Stored items
BEGIN
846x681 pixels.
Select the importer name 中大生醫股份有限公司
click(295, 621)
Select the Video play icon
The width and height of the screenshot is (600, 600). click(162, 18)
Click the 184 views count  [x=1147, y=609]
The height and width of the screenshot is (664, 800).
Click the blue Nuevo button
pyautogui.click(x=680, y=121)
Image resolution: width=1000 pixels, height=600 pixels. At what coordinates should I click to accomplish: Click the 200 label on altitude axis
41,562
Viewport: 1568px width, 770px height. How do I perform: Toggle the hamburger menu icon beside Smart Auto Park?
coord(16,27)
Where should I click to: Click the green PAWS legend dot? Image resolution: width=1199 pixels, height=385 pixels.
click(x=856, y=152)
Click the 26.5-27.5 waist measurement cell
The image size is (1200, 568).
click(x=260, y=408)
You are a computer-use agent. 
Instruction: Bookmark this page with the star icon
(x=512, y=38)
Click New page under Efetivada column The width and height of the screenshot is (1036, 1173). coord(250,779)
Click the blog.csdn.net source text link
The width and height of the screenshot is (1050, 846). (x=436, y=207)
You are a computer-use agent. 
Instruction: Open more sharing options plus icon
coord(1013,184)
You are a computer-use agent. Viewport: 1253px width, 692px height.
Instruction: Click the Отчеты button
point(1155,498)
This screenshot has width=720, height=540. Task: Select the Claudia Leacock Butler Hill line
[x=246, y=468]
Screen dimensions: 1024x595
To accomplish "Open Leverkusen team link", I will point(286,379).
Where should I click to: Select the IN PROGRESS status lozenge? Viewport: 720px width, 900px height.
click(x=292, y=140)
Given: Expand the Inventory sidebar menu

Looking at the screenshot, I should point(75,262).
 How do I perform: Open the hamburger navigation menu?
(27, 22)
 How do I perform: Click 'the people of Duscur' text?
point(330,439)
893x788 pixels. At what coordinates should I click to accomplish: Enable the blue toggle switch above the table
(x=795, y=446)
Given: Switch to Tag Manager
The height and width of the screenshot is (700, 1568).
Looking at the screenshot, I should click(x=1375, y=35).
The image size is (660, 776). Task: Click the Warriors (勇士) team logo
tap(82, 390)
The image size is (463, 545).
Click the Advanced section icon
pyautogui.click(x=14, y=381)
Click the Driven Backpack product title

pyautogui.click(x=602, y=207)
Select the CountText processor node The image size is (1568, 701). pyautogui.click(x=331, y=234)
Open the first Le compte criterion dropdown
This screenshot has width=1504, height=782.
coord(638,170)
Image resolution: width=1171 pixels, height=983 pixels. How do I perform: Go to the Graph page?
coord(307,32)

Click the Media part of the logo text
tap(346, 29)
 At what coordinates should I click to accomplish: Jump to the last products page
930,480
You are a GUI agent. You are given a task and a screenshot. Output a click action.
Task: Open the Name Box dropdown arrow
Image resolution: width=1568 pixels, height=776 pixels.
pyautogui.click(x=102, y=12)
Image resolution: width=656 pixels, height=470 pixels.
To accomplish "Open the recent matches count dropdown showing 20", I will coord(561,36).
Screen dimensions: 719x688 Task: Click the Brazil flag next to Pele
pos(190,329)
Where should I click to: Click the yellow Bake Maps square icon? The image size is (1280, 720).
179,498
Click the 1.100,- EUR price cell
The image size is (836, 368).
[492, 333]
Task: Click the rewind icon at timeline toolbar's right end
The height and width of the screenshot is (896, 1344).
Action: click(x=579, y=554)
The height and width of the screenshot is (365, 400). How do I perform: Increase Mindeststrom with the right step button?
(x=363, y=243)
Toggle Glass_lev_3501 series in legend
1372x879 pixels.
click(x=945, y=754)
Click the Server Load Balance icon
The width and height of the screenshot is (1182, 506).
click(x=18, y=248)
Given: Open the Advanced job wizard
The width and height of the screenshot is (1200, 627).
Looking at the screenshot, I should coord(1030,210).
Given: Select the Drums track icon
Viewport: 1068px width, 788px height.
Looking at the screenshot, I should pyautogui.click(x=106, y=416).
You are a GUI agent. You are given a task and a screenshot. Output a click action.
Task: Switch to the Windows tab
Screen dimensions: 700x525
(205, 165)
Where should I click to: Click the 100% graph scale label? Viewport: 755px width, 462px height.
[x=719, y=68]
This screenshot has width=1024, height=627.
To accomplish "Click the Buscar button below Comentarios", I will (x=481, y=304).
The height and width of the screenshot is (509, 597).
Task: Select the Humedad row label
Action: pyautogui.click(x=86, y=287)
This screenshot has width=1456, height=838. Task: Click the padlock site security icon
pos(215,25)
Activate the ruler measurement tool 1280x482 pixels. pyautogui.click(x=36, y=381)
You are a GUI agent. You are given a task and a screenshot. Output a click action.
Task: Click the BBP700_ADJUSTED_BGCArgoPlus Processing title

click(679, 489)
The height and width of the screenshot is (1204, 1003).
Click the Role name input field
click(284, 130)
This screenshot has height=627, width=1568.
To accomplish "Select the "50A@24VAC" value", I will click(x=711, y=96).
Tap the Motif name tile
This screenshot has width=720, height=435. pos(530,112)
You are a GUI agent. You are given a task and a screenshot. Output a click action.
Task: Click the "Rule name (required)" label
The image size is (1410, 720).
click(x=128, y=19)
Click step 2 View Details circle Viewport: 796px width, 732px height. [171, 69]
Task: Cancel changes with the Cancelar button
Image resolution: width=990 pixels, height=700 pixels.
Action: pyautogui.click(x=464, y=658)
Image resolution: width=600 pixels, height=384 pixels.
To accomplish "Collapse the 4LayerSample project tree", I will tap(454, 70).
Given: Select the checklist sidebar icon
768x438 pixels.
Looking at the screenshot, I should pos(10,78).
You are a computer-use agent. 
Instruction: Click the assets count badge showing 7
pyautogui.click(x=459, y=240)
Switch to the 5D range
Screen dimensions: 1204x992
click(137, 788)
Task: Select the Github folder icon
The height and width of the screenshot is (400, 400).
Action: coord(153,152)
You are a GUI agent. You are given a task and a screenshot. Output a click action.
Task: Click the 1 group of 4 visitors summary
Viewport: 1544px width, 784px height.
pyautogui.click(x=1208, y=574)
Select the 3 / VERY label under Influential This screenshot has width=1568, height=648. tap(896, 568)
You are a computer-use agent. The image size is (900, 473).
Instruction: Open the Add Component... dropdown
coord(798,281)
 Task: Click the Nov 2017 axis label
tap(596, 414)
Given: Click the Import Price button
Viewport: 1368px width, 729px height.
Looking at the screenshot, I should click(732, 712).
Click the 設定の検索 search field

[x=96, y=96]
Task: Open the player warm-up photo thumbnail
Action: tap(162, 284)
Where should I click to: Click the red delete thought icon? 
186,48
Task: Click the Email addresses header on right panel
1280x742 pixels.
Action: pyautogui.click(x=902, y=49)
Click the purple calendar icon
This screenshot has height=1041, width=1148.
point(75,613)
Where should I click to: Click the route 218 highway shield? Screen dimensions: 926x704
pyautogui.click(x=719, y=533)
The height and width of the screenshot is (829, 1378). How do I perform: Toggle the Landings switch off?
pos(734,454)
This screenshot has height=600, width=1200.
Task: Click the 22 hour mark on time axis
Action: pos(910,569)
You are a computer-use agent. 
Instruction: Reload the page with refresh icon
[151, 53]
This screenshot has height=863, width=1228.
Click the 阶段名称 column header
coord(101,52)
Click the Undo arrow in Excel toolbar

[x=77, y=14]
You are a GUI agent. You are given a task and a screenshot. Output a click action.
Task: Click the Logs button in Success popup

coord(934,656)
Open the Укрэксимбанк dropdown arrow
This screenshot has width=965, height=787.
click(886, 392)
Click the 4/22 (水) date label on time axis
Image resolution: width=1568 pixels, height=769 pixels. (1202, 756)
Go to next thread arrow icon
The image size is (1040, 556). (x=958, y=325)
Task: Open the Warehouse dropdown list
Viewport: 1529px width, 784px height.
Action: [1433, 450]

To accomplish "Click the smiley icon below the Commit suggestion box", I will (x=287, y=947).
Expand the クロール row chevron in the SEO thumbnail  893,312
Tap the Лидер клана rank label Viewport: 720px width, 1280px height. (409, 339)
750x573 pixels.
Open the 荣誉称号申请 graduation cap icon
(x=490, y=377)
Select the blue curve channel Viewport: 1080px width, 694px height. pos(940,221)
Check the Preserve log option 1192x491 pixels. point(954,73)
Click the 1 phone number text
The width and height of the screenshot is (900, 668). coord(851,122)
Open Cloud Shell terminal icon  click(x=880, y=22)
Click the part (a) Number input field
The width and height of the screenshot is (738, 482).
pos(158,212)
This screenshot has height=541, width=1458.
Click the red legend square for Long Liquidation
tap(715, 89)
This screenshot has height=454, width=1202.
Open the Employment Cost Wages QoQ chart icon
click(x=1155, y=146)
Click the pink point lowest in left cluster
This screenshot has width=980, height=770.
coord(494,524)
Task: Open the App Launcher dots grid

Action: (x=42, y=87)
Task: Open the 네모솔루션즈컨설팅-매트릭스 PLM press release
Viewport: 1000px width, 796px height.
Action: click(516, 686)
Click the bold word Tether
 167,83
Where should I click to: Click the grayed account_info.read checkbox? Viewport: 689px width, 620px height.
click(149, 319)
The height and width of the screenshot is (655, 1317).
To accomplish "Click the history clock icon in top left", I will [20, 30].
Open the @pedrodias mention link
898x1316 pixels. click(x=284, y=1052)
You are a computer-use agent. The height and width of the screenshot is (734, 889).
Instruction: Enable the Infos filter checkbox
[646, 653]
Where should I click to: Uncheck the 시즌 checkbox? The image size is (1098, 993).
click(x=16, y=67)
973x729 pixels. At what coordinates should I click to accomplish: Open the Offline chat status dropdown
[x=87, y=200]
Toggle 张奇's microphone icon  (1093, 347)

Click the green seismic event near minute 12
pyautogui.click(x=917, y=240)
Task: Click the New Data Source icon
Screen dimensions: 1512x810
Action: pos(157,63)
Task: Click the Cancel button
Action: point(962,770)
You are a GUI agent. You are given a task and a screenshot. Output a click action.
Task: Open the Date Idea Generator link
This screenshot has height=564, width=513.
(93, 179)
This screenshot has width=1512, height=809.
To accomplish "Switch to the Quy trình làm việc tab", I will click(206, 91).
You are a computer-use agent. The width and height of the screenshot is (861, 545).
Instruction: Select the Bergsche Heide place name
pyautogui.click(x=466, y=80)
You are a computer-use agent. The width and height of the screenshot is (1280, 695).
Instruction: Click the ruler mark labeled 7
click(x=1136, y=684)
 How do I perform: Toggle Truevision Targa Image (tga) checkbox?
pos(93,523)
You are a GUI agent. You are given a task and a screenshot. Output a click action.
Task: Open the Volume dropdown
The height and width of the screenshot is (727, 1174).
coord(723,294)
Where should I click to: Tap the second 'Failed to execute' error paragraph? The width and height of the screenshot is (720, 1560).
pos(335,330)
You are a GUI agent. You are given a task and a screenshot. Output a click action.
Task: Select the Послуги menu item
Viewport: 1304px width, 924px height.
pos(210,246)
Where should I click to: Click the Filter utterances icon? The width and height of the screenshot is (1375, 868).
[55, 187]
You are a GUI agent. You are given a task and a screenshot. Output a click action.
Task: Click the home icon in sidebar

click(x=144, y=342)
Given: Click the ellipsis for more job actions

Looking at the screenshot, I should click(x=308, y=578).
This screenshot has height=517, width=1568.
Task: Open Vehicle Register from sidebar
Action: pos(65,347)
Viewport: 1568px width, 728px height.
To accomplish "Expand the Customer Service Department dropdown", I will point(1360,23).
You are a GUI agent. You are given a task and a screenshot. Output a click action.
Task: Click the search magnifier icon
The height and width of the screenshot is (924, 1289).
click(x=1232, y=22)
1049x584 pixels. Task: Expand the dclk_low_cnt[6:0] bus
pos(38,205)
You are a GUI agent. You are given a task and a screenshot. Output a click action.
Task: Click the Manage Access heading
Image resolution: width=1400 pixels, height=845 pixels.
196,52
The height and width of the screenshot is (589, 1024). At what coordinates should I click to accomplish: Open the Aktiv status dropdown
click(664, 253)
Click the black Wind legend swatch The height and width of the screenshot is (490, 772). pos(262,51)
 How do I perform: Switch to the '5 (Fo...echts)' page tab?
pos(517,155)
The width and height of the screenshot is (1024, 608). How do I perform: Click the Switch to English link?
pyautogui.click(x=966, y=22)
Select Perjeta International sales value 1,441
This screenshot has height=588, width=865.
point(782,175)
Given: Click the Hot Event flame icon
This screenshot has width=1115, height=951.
END
TASK DETAILS:
When a line above includes the word "under", please list that line.

SOLVED EXERCISE:
Click New page under Efetivada column The width and height of the screenshot is (1036, 1173). coord(250,779)
Select the 3 / VERY label under Influential This screenshot has width=1568, height=648. tap(896, 568)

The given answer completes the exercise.